50W is more than plenty!
What kinds of J112 or J175 fets are people buying? Mouser has interFET or ON semi. The former much more $$$. Do you know why that is?
Another question: is this suitable to operate with balanced input from the differential input?
I was wondering about the SiC normally closed operation what happens at startup...what kind of power on delay and temp sensor are people using? Do you have some suggestions or links?
Thanks!
PS I just saw you sent some info as I was writing.
50W is more than plenty!
What kinds of J112 or J175 fets are people buying? Mouser has interFET or ON semi. The former much more $$$. Do you know why that is?
Another question: is this suitable to operate with balanced input from the differential input?
I was wondering about the SiC normally closed operation what happens at startup...what kind of power on delay and temp sensor are people using? Do you have some suggestions or links?
Thanks!
PS I just saw you sent some info as I was writing.
I bought cheap J112s. I don't know who the manufacturer is. On them there is such an inscription: WJ38 J112.
The balanced input works, but I liked the line input better.

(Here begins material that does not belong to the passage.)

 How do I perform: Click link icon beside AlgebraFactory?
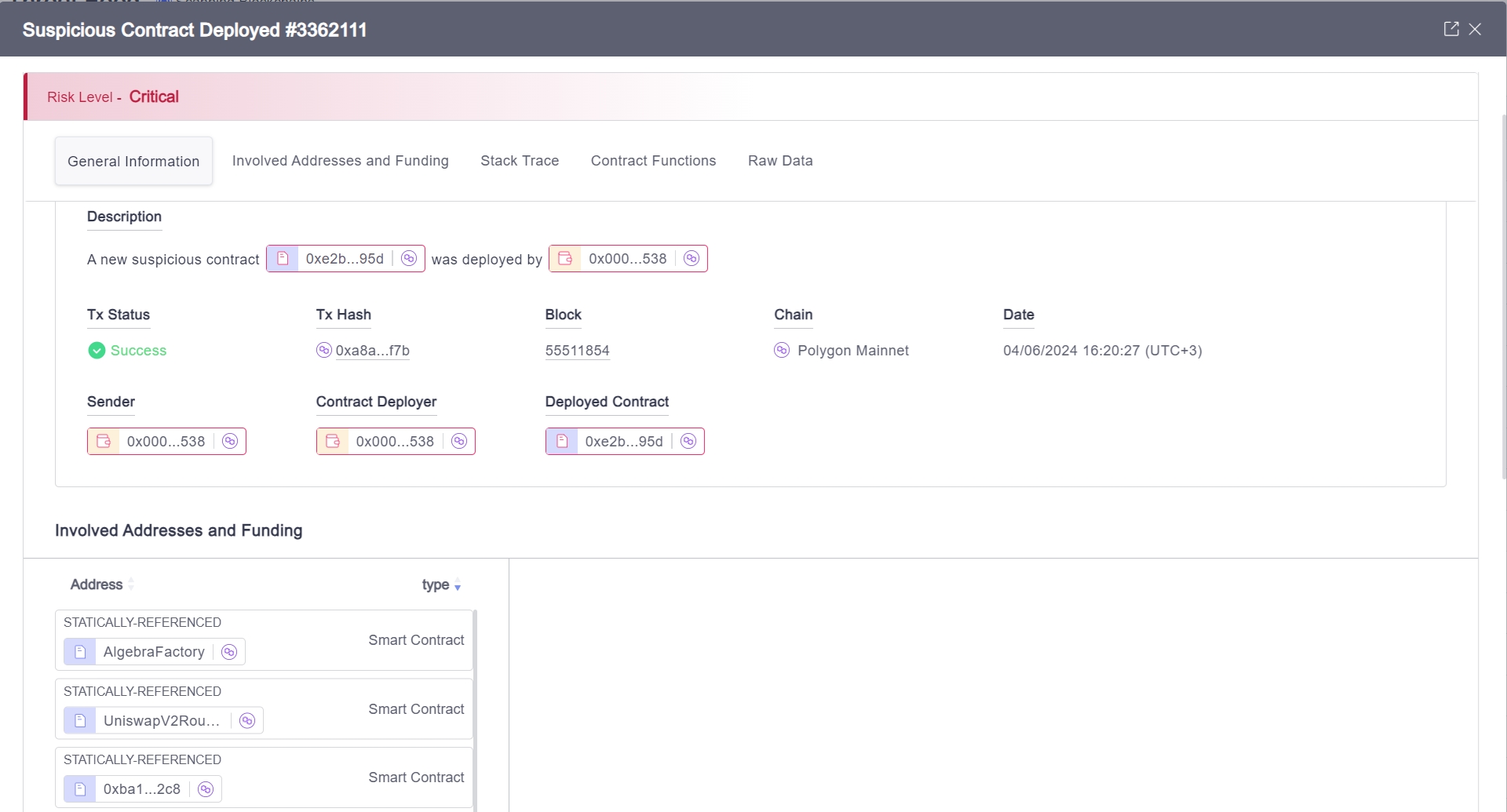point(229,652)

I used a protection board for the SiC power-on delay.
For a temperature sensor, you can use 2-3 pieces of silicon transistors, but use them as diodes. Connect B and K together.
The sensor is shown in the circuit in post 200.

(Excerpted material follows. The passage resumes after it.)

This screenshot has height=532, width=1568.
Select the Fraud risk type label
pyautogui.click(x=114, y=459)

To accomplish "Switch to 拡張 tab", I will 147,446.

The balanced input works, but I liked the line input better.
I used a protection board for the SiC power-on delay.
For a temperature sensor, you can use 2-3 pieces of silicon transistors, but use them as diodes. Connect B and K together.
The sensor is shown in the circuit in post 200.

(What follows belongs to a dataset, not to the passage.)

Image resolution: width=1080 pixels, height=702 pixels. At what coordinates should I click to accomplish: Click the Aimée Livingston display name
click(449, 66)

Yes, these are Russian germanium diodes. You can use silicon diodes, but you have to experiment.
UJ3N065080K3S will be closed provided that the gate is -12 V or more. When the amplifier is turned on, the SiC will be open until a negative voltage appears at the gate. To prevent the fuses from blowing, it is necessary to delay the power supply to the SiC for 2 seconds until -8.5 V appears on the gates. To do this, you can use a protection board to supply AC voltage to the primary winding of the power transformer.